Anti-Pipeline Activism Taking its Toll on U.S. Economy
Tulsa World today published an opinion piece from former Oklahoma Corporation Commission chairman Patrice Douglas regarding the consequences of anti-pipeline activism. Short-sighted opposition to critical energy infrastructure development is starting to take its toll on an economy already facing unprecedented challenges. Douglas writes:
Projects like the operational but long-disputed Dakota Access, stalled Keystone XL, cancelled Atlantic Coast and the nearly complete Permian Highway Pipeline have been the focus of extraneous legal and political scrutiny, which in some cases has resulted in litigation with significant and detrimental economic consequences. As arguments develop inside and outside the courtroom, a common understanding of what is at stake is imperative to avoid permanent harm to an industry whose well-being is directly attached to the economic health of the country as a whole.
Douglas emphasizes that pipeline opponents either overlook or fail to understand the rigor of the multi-year pipeline permitting and approval process. She explains:
Though requirements vary slightly from state to state, all proposals have to undergo extensive scientific review, community consultation and structural evaluation at the local, state and national level. This culminates in an environmental assessment that, as in the case of Dakota Access, can be nearly 1,000 pages in length. Although this process does not entirely eliminate the possibility of future accidents, it does ensure that the degree of risk that approved projects entail is at level far below that of alternative methods of transportation like truck and rail, which are more polluting, costly for roads and bridges and have a greater chance of experiencing disruption.
The impact of anti-energy activism extends far beyond the oil and gas industry. Douglas notes that opponents “invent highly improbable disasters as justification for curtailing energy infrastructure development, but the comprehensive economic damage that ensues from frivolous anti-pipeline litigation is not just hypothetical.” The economic impacts are real, and consumers are left to pay the price:
A recent Consumer Energy Alliance report found that pipeline delays are already causing nearly $14 billion in lost investment, threatening more than 66,000 jobs and sapping hundreds of millions of dollars’ worth of state tax revenue.

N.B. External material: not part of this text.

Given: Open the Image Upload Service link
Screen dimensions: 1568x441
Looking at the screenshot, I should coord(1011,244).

Another report found a Dakota Access shutdown alone would lead to the loss of more than 7,000 jobs and $900 million in state tax revenues.

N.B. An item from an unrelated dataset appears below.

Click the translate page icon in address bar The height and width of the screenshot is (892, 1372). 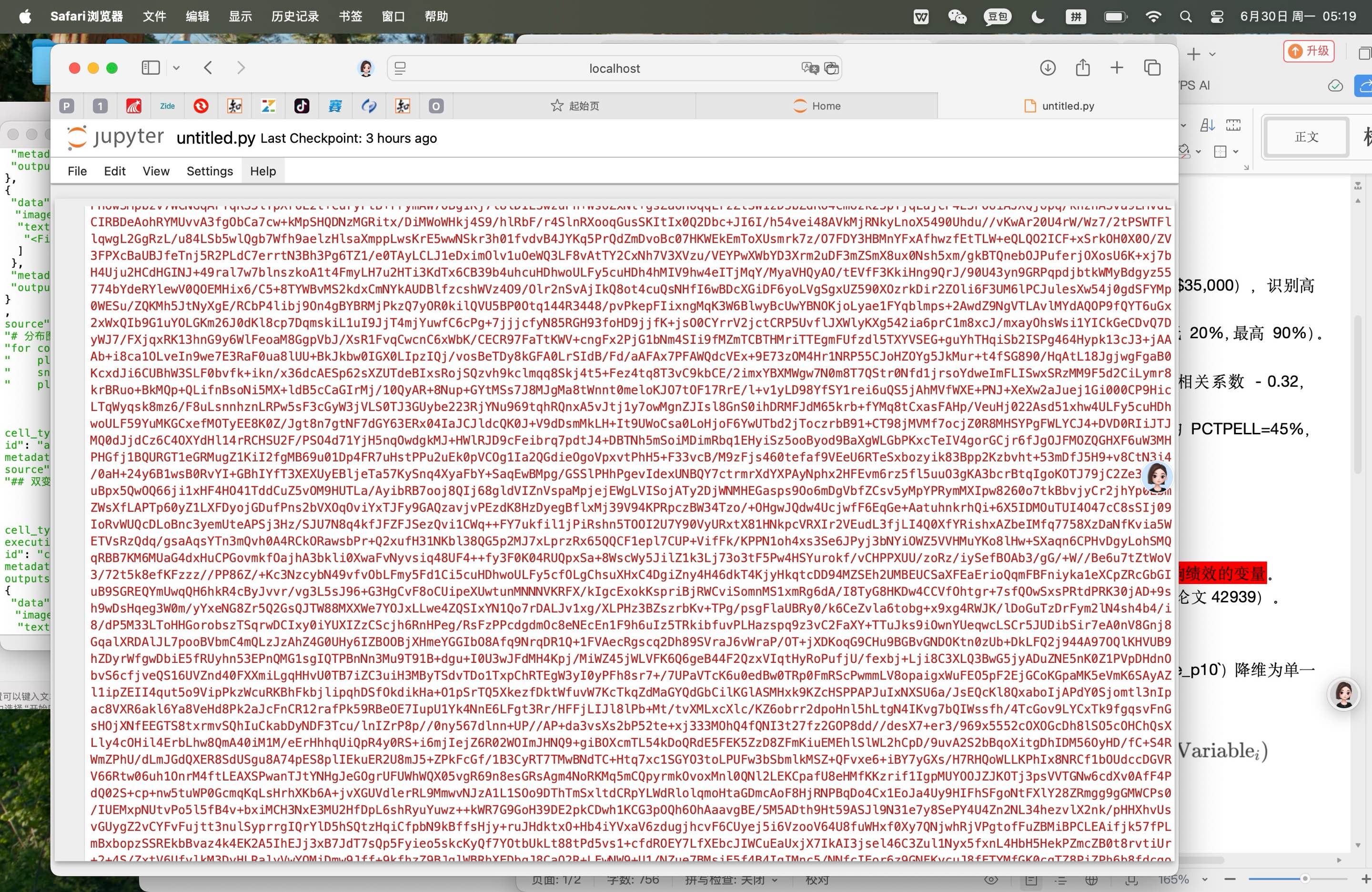[x=809, y=68]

Douglas argues that these figures are only going to grow as anti-energy rhetoric and challenges continue, and should not be dismissed as “acceptable costs in the push for a cleaner future.” She concludes:
Understanding the importance of energy infrastructure does not require one to ignore legitimate and nuanced concerns over pipeline construction. To be sure, there are meaningful conversations to be had about the permitting and oversight process for new projects. Pipeline companies and their investors, least of all stakeholders, do not want to see an accident occur. However, the excessive politicization and litigation of the issue by ill-informed environmental reactionaries, who more often than not are immune to the negative economic consequences of their own advocacy, is measurably harmful.